## Given instruction:
Lay out as a numbered list the part that opens with the line containing "At what coordinates" and closes with the line containing "coord(85,67)", both included, skipping blank lines. Leave the pictures out of your answer.

## Information shown:

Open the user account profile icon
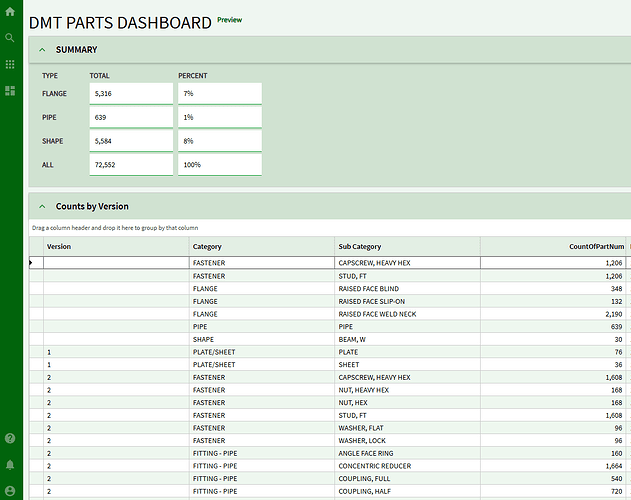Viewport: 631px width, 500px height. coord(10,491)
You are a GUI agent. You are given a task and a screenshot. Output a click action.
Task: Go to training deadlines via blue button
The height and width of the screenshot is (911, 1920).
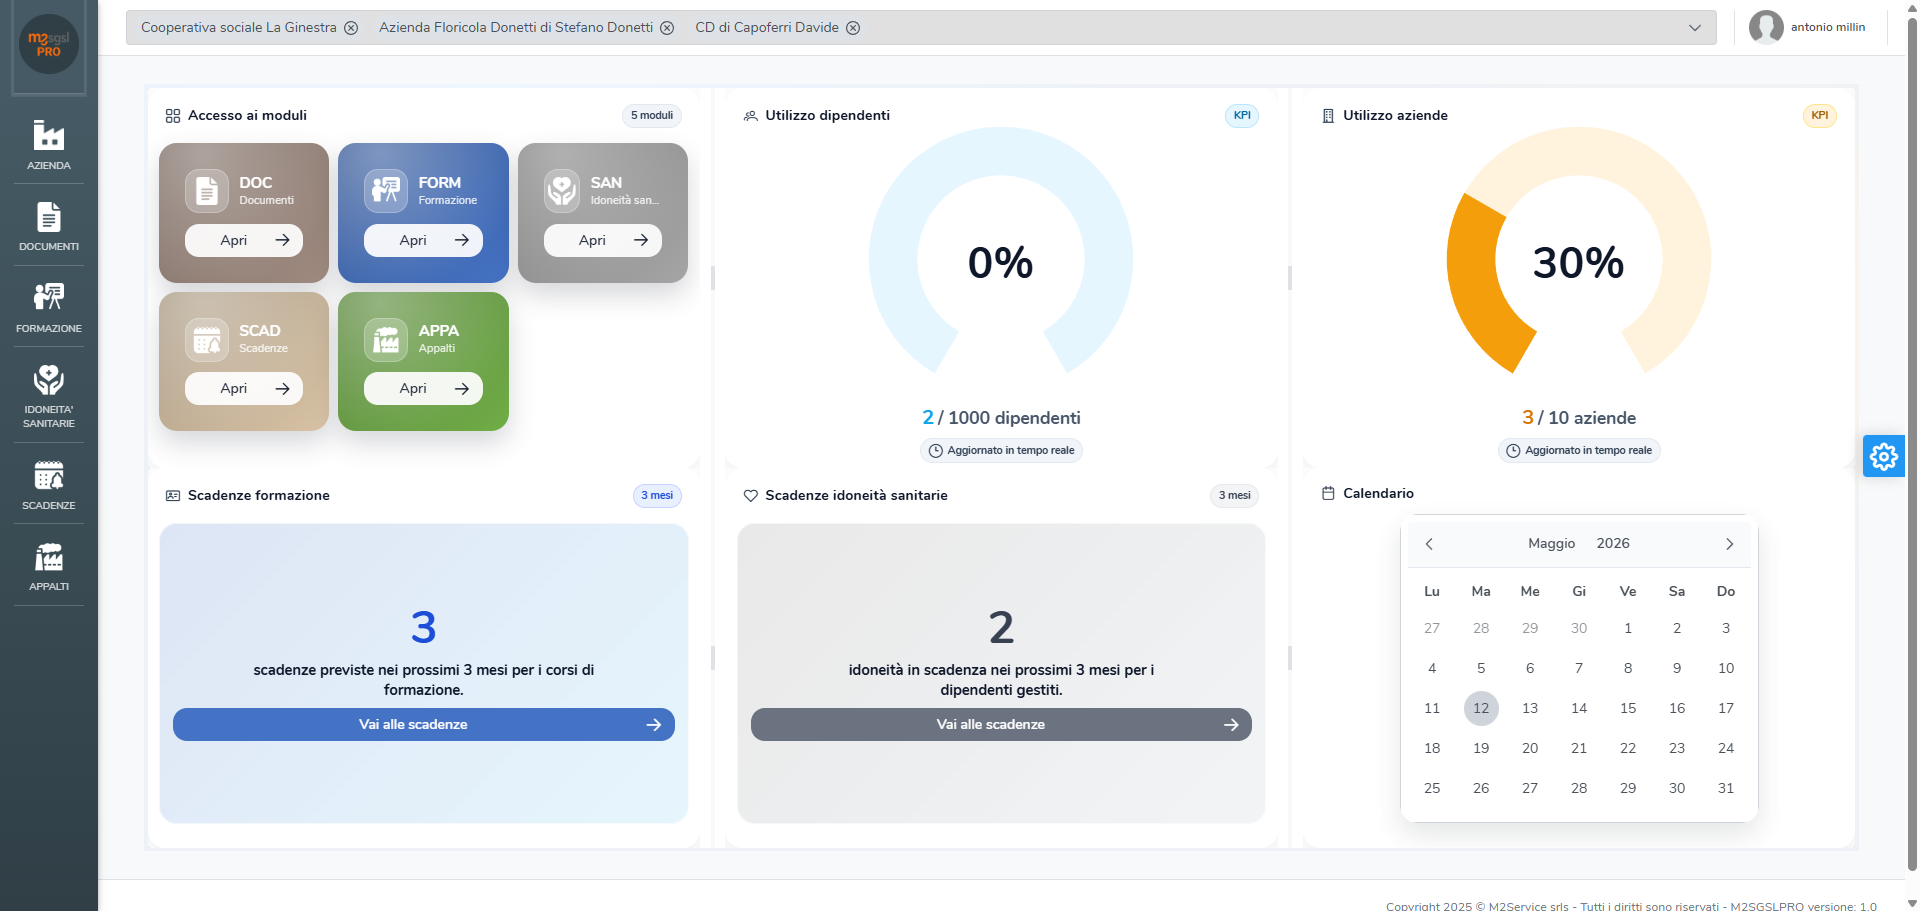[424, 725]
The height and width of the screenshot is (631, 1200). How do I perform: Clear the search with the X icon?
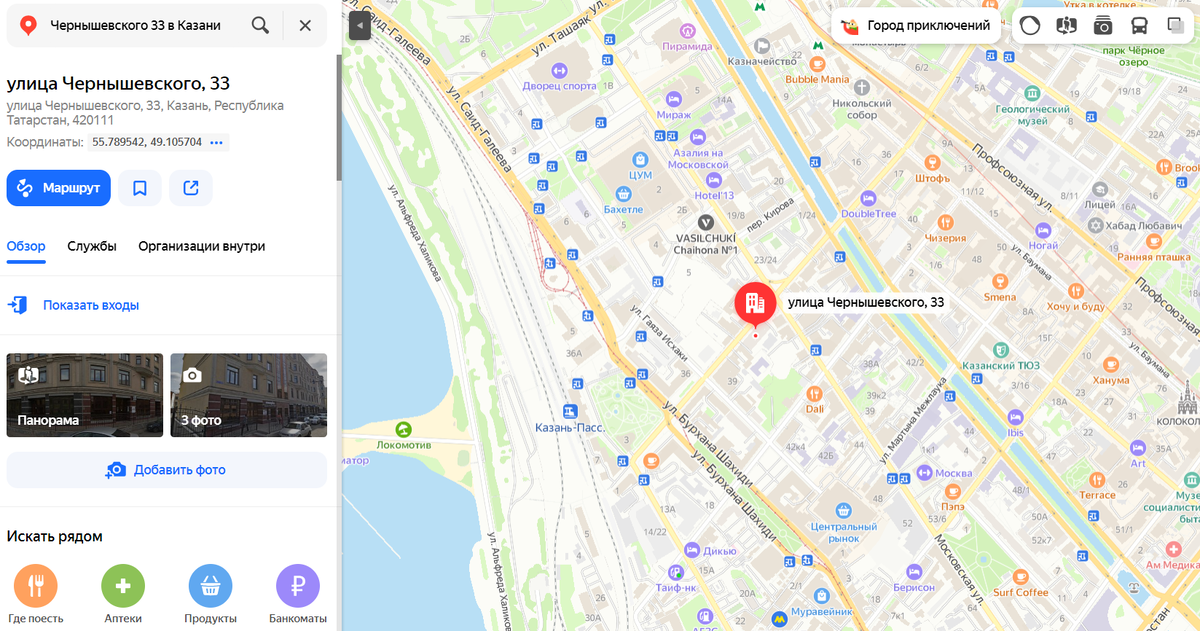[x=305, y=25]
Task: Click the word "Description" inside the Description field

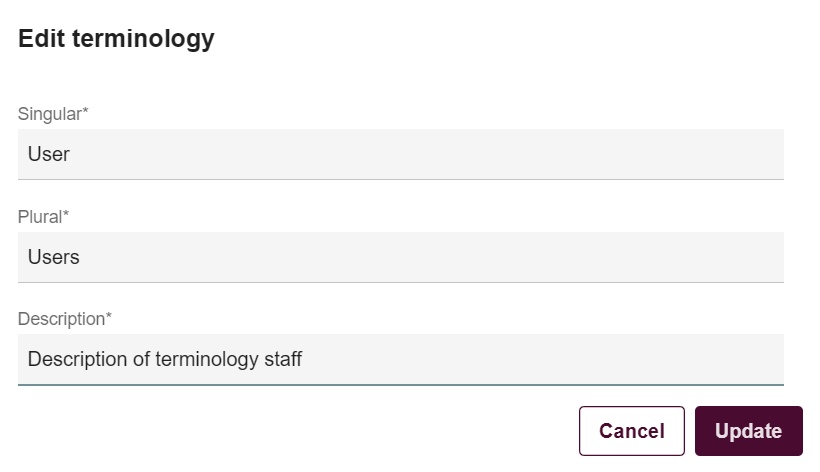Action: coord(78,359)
--
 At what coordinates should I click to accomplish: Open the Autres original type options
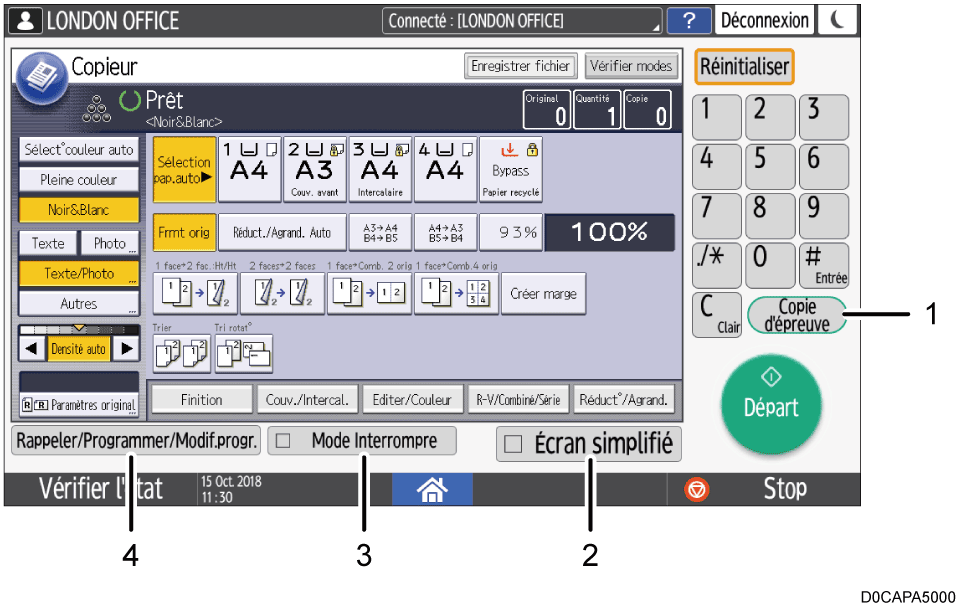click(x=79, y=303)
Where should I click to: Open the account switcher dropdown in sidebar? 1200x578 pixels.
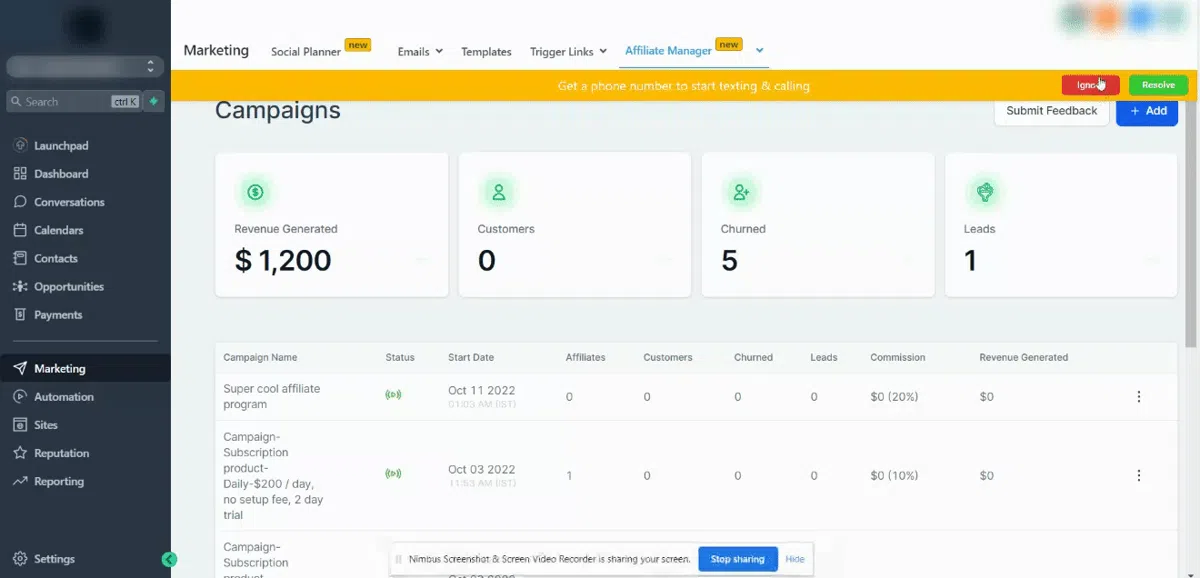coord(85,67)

## Written response:
1.  At what coordinates should I click to accomplish: Open the Autres original type options
2. click(x=79, y=303)
3. Where should I click to: Open the account switcher dropdown in sidebar? 1200x578 pixels.
4. coord(85,67)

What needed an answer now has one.